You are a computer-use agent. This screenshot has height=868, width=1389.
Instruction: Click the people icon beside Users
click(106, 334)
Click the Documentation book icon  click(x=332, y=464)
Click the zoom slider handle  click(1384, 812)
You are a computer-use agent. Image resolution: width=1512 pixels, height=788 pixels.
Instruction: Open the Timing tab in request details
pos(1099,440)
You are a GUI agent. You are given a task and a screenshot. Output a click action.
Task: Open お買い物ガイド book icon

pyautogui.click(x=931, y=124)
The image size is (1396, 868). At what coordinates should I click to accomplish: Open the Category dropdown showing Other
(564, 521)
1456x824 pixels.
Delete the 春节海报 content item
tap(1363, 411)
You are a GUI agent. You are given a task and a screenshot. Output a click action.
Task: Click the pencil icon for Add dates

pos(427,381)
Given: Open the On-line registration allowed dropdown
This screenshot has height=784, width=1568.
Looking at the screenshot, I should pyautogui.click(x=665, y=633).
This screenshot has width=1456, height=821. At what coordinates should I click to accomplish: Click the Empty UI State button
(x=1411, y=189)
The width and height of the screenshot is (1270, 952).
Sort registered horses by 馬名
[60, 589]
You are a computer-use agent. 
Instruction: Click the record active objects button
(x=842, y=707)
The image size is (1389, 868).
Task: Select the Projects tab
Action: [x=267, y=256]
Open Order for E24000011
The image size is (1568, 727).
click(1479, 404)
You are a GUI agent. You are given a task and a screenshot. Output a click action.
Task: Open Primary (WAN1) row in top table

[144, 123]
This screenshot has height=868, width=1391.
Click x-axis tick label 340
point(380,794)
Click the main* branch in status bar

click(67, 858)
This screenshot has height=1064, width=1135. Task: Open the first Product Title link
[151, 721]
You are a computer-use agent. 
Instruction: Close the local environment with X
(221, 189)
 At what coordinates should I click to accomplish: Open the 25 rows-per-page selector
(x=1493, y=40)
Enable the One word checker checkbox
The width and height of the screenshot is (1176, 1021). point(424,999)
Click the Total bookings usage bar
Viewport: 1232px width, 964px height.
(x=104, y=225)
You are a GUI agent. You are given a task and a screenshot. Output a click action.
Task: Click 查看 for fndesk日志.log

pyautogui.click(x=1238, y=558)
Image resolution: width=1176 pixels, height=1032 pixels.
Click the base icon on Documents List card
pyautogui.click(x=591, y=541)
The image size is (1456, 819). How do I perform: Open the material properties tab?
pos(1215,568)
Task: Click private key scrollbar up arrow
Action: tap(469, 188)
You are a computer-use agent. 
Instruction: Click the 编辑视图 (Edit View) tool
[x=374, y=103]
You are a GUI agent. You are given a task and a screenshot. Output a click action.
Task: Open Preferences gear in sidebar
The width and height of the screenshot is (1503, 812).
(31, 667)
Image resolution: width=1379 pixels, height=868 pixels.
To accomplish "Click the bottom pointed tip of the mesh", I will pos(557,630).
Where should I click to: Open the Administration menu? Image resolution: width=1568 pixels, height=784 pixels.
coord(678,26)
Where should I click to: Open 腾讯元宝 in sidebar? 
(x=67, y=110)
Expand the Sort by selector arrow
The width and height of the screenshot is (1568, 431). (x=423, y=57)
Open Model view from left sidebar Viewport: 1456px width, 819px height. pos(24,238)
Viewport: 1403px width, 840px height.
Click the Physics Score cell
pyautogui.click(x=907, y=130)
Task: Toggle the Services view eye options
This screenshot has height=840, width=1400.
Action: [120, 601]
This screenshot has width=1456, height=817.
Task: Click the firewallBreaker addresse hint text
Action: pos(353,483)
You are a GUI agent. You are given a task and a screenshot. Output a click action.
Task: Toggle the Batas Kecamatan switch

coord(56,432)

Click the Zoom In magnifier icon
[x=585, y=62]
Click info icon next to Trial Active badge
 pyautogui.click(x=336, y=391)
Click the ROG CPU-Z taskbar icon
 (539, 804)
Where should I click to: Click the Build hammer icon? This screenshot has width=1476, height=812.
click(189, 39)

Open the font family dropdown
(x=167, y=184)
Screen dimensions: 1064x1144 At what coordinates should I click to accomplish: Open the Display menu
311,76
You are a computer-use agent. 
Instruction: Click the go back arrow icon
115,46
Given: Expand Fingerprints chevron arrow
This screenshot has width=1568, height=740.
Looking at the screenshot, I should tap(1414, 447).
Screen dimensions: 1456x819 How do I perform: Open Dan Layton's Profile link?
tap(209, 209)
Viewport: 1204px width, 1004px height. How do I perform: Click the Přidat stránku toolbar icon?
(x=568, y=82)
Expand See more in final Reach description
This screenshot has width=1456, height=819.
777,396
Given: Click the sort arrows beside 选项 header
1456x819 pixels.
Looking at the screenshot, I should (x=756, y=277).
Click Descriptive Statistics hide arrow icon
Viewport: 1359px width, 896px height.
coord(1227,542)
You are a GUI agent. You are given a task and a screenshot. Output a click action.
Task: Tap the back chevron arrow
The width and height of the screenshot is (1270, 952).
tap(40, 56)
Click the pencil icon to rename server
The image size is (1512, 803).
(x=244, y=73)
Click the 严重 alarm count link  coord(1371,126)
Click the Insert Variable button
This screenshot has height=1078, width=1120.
.....
> _Problem details_: Reproduce the material. Keep every word as written.

> _Exercise result_:
You are a computer-use agent. This screenshot has height=868, width=1389.
Instruction: Click the people icon beside Users
click(106, 334)
Click the Documentation book icon  click(x=332, y=464)
Click the zoom slider handle  click(1384, 812)
You are a computer-use agent. Image resolution: width=1512 pixels, height=788 pixels.
Instruction: Open the Timing tab in request details
pos(1099,440)
You are a GUI agent. You are given a task and a screenshot. Output a click action.
Task: Open お買い物ガイド book icon

pyautogui.click(x=931, y=124)
The image size is (1396, 868). At what coordinates should I click to accomplish: Open the Category dropdown showing Other
(564, 521)
1456x824 pixels.
Delete the 春节海报 content item
tap(1363, 411)
You are a GUI agent. You are given a task and a screenshot. Output a click action.
Task: Click the pencil icon for Add dates

pos(427,381)
Given: Open the On-line registration allowed dropdown
This screenshot has height=784, width=1568.
Looking at the screenshot, I should pyautogui.click(x=665, y=633).
This screenshot has width=1456, height=821. At what coordinates should I click to accomplish: Click the Empty UI State button
(x=1411, y=189)
The width and height of the screenshot is (1270, 952).
Sort registered horses by 馬名
[60, 589]
You are a computer-use agent. 
Instruction: Click the record active objects button
(x=842, y=707)
The image size is (1389, 868).
Task: Select the Projects tab
Action: [x=267, y=256]
Open Order for E24000011
The image size is (1568, 727).
click(1479, 404)
You are a GUI agent. You are given a task and a screenshot. Output a click action.
Task: Open Primary (WAN1) row in top table

[144, 123]
This screenshot has height=868, width=1391.
Click x-axis tick label 340
point(380,794)
Click the main* branch in status bar

click(67, 858)
This screenshot has height=1064, width=1135. Task: Open the first Product Title link
[151, 721]
You are a computer-use agent. 
Instruction: Close the local environment with X
(221, 189)
 At what coordinates should I click to accomplish: Open the 25 rows-per-page selector
(x=1493, y=40)
Enable the One word checker checkbox
The width and height of the screenshot is (1176, 1021). point(424,999)
Click the Total bookings usage bar
Viewport: 1232px width, 964px height.
(x=104, y=225)
You are a GUI agent. You are given a task and a screenshot. Output a click action.
Task: Click 查看 for fndesk日志.log

pyautogui.click(x=1238, y=558)
Image resolution: width=1176 pixels, height=1032 pixels.
Click the base icon on Documents List card
pyautogui.click(x=591, y=541)
The image size is (1456, 819). How do I perform: Open the material properties tab?
pos(1215,568)
Task: Click private key scrollbar up arrow
Action: tap(469, 188)
You are a computer-use agent. 
Instruction: Click the 编辑视图 (Edit View) tool
[x=374, y=103]
You are a GUI agent. You are given a task and a screenshot. Output a click action.
Task: Open Preferences gear in sidebar
The width and height of the screenshot is (1503, 812).
(31, 667)
Image resolution: width=1379 pixels, height=868 pixels.
To accomplish "Click the bottom pointed tip of the mesh", I will pos(557,630).
Where should I click to: Open the Administration menu? Image resolution: width=1568 pixels, height=784 pixels.
coord(678,26)
Where should I click to: Open 腾讯元宝 in sidebar? 
(x=67, y=110)
Expand the Sort by selector arrow
The width and height of the screenshot is (1568, 431). (x=423, y=57)
Open Model view from left sidebar Viewport: 1456px width, 819px height. pos(24,238)
Viewport: 1403px width, 840px height.
Click the Physics Score cell
pyautogui.click(x=907, y=130)
Task: Toggle the Services view eye options
This screenshot has height=840, width=1400.
Action: [120, 601]
This screenshot has width=1456, height=817.
Task: Click the firewallBreaker addresse hint text
Action: pos(353,483)
You are a GUI agent. You are given a task and a screenshot. Output a click action.
Task: Toggle the Batas Kecamatan switch

coord(56,432)

Click the Zoom In magnifier icon
[x=585, y=62]
Click info icon next to Trial Active badge
 pyautogui.click(x=336, y=391)
Click the ROG CPU-Z taskbar icon
 (539, 804)
Where should I click to: Click the Build hammer icon? This screenshot has width=1476, height=812.
click(189, 39)

Open the font family dropdown
(x=167, y=184)
Screen dimensions: 1064x1144 At what coordinates should I click to accomplish: Open the Display menu
311,76
You are a computer-use agent. 
Instruction: Click the go back arrow icon
115,46
Given: Expand Fingerprints chevron arrow
This screenshot has width=1568, height=740.
Looking at the screenshot, I should tap(1414, 447).
Screen dimensions: 1456x819 How do I perform: Open Dan Layton's Profile link?
tap(209, 209)
Viewport: 1204px width, 1004px height. How do I perform: Click the Přidat stránku toolbar icon?
(x=568, y=82)
Expand See more in final Reach description
This screenshot has width=1456, height=819.
777,396
Given: Click the sort arrows beside 选项 header
1456x819 pixels.
Looking at the screenshot, I should (x=756, y=277).
Click Descriptive Statistics hide arrow icon
Viewport: 1359px width, 896px height.
coord(1227,542)
You are a GUI agent. You are given a task and a screenshot. Output a click action.
Task: Tap the back chevron arrow
The width and height of the screenshot is (1270, 952).
tap(40, 56)
Click the pencil icon to rename server
The image size is (1512, 803).
(x=244, y=73)
Click the 严重 alarm count link  coord(1371,126)
Click the Insert Variable button
This screenshot has height=1078, width=1120.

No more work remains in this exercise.